* Given entries
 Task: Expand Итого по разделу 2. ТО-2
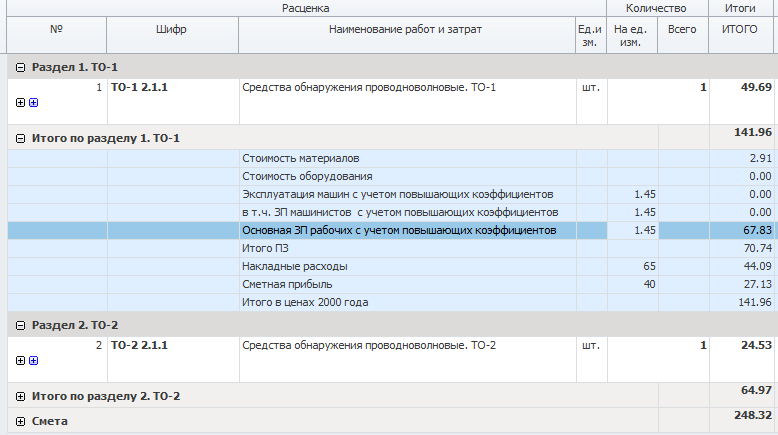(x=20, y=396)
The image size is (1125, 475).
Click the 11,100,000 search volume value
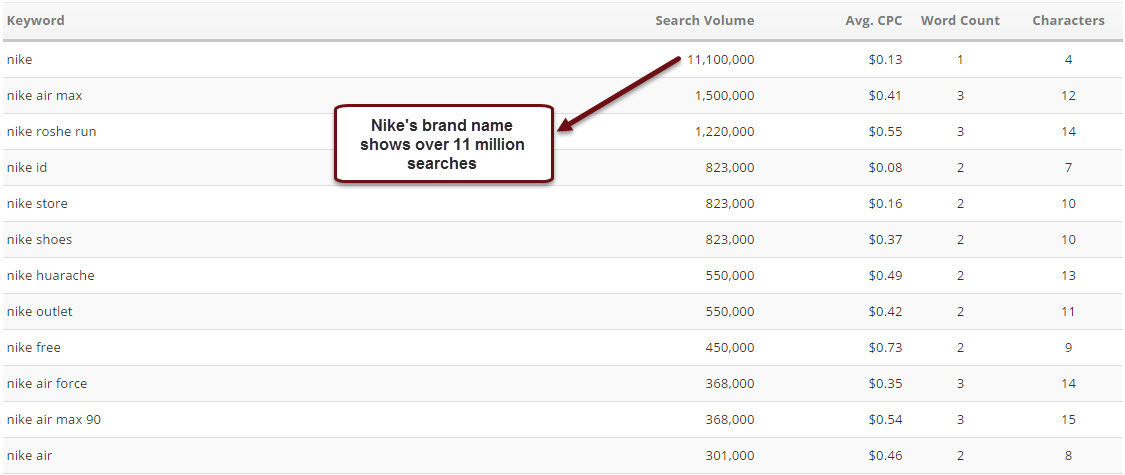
* * *
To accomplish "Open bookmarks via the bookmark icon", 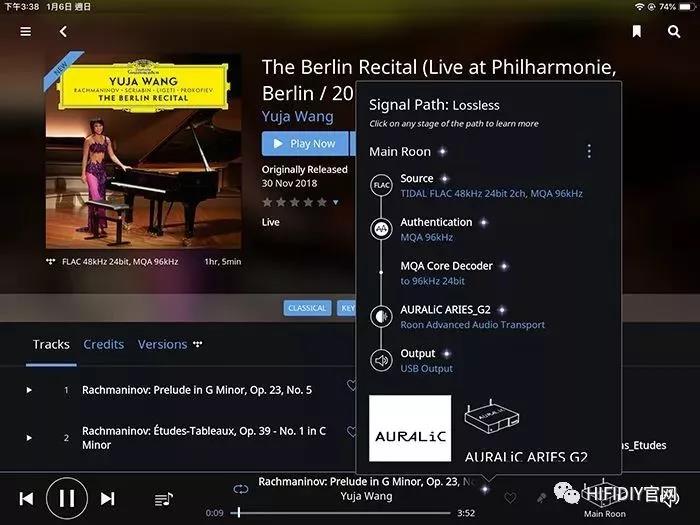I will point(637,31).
--
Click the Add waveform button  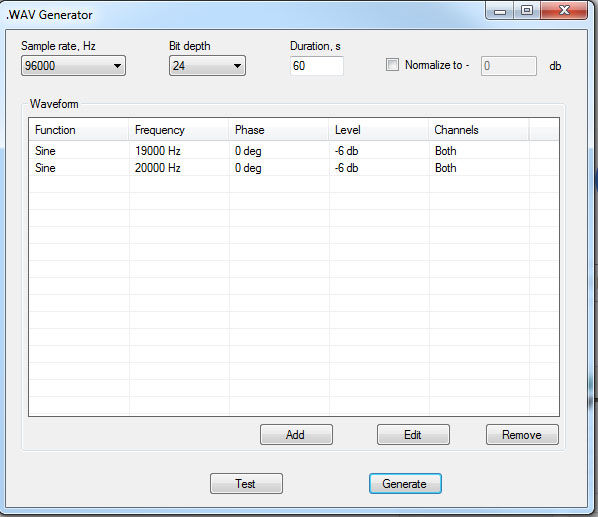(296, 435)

* Task directions
Copy only the lines above from the one containing "Task: Expand Итого по разделу 2. ТО-2" through the one containing "Click the 11,100,000 search volume value", both included. Leave out the pictures.

* Task answer
 Task: Expand Итого по разделу 2. ТО-2
(x=20, y=396)
The image size is (1125, 475).
Click the 11,100,000 search volume value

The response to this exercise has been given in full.